Copper’s collapse this week has triggered renewed weakness across metals, with Silver and Gold also on the back foot. However, underlying, it’s Dollar’s unrelenting strength that’s proving most punishing for precious metals. The next catalyst? The July US non-farm payroll report due today.
NFP is expected to show 102k job growth, a slight rise in the unemployment rate from 4.1% to 4.2%, and solid wage gains of 0.3% mom.
This month, only two of the usual four leading indicators are available to help guide expectations. The ADP report posted a 104k rise in private jobs, a bounce from last month’s downward surprise. Meanwhile, the 4-week moving average of initial jobless claims fell to 221k.
Taken together, these suggest a decent chance of an upside surprise in today’s payrolls release. That would likely trigger further hawkish adjustment in Fed expectations. After this week’s solid GDP and Powell’s cautious tone, markets have already dialed back bets on aggressive easing.
Fed fund futures are pricing just a .2% chance of a September rate cut, and only 40.1% chance of two cuts this year. A robust NFP report could shift expectations further toward a single cut in 2025, providing fresh tailwinds for the Dollar and keeping downward pressure on Gold and Silver.

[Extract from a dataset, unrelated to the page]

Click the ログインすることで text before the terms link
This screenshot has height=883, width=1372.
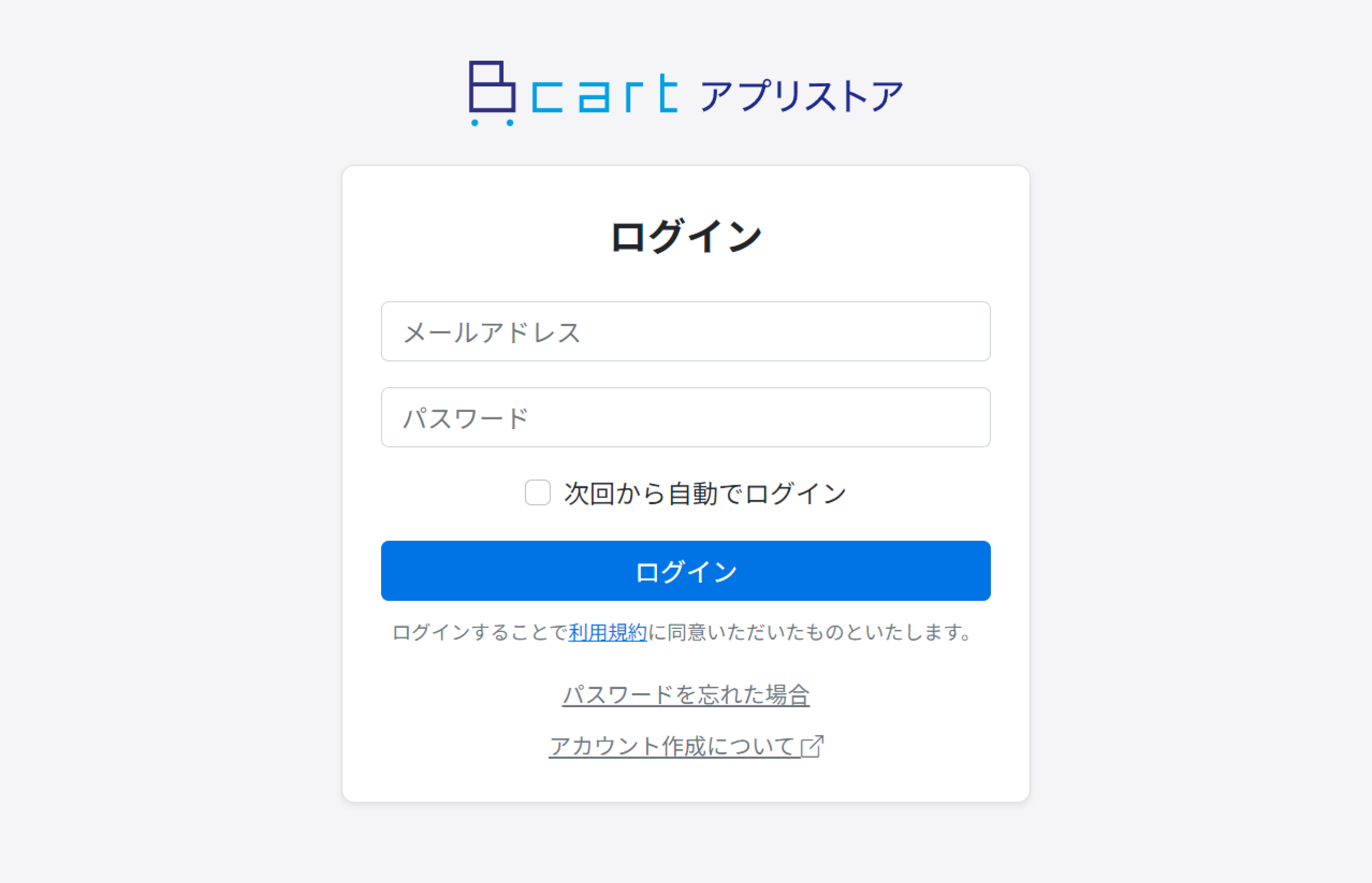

Technically, Silver’s extended fall this week should confirm completion of the five-wave rally from 28.28, on bearish divergence condition in D MACD. While 55 D EMA (now at 36.33) might provide interim support, the correction from 39.49 should at least extend to 38.2% retracement of 28.28 to 39.49 at 35.20 before completion.
Gold is extending the medium term corrective pattern from 3499.79 high. Immediate focus is on 3248.21 support. Firm break there will open up deeper fall to test 38.2% retracement of 2584.24 to 3499.79 at 3150.04 again.